I sulked for a bit and he didn't break the silence. I don't like being used as a hooded falcon. I couldn't do anything about it, of course. You're cleared, briefed and sent in, and if you ask any questions outside the prescribed limits of the briefing they think you're nosey or windy and they're usually right. The man in the field isn't given the overall picture because there are always background factors that might worry him if he knew what they were. It works all right but on the other hand we always go into a mission knowing there's an awful lot going on in the background on any level from the Foreign Office to the hot-line and we tend to worry about it because we don't know what it is.

When the girl came for the trays I pulled out the stuff they'd given me in Credentials. My name was Martin and I was an aviation psychologist attached to the A.I.B. team operating at the Luftwaffe base at Linsdorf where two of the pattern crashes had happened. I assumed they'd picked on Martin because it could be either English or German according to which I wanted to be at any given time. There was nothing special in this lot and it looked a bit thin on the face of it but that might be because I'd pushed them into dropping Waring at the last minute.

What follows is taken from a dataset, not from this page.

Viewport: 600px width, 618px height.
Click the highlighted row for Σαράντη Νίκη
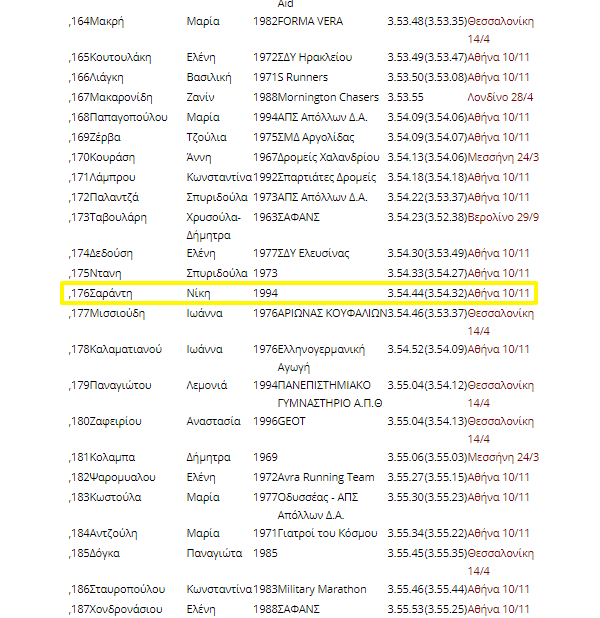pyautogui.click(x=300, y=293)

Ferris saw me looking at the papers.

'How's your German?'

'West Hartlepool accent.' I said to show him I was still narked at not being told anything.

'You shouldn't need much cover.'

Perhaps that was why it looked a bit thin.

'Where do I start?'

The thing is, there are two ways of going at the Striker problem.

You can analyse the bodies and the wrecks to find how the planes or the pilots are being got at. That's what everyone's already doing at Linsdorf and other places and they've not turned anything up. Or you can jump the queue and try to find who's getting at them and why.'

'You've said that.'

'Now I know you were listening.'

In half an hour the pressure came off our haunches and we began the run in to Amsterdam.

It was blowing a half-gale and as we came broadside on I could feel the mainplane lifting on the starboard side. Dust from the freight area stung our faces and a hat took off and a man ran after it. We had to hang about for an hour before they called us for the Hanover flight and Ferris wasn't hungry and I'd just had a meal and neither of us talked because he wasn't going to and I wasn't going to try to make him. He wandered round and round the souvenir stall peering through the glass at the varnished clogs and packets of Clan, his thin straw-coloured hair blowing to and fro as he moved.

I'd stopped sulking now. Ferris was all right I'd done two missions with him and he hadn't let me down. Now we were at it again: he was here to guide me, show me the way in and set me running like a ferret down a hole. Later he'd support me, feed me information and get my reports to London through the protected communications net; he'd pull me out of trouble if I was worth it or he'd abandon me and throw me to the dogs if I got in too deep and couldn't get out and looked like being a danger to them; then he'd call in a replacement and there'd be someone else eating his Peach Melbas for him while he told them as much as he thought they needed to know. It wouldn't be Waring. If I stopped anything nasty they'd never get Waring into the same area.

'Why do they have to varnish the bloody things?'

'To make them shiny.'

'But they don't look nice, shiny.'

'They don't know that.'

It was after midnight when we touched down in Hanover.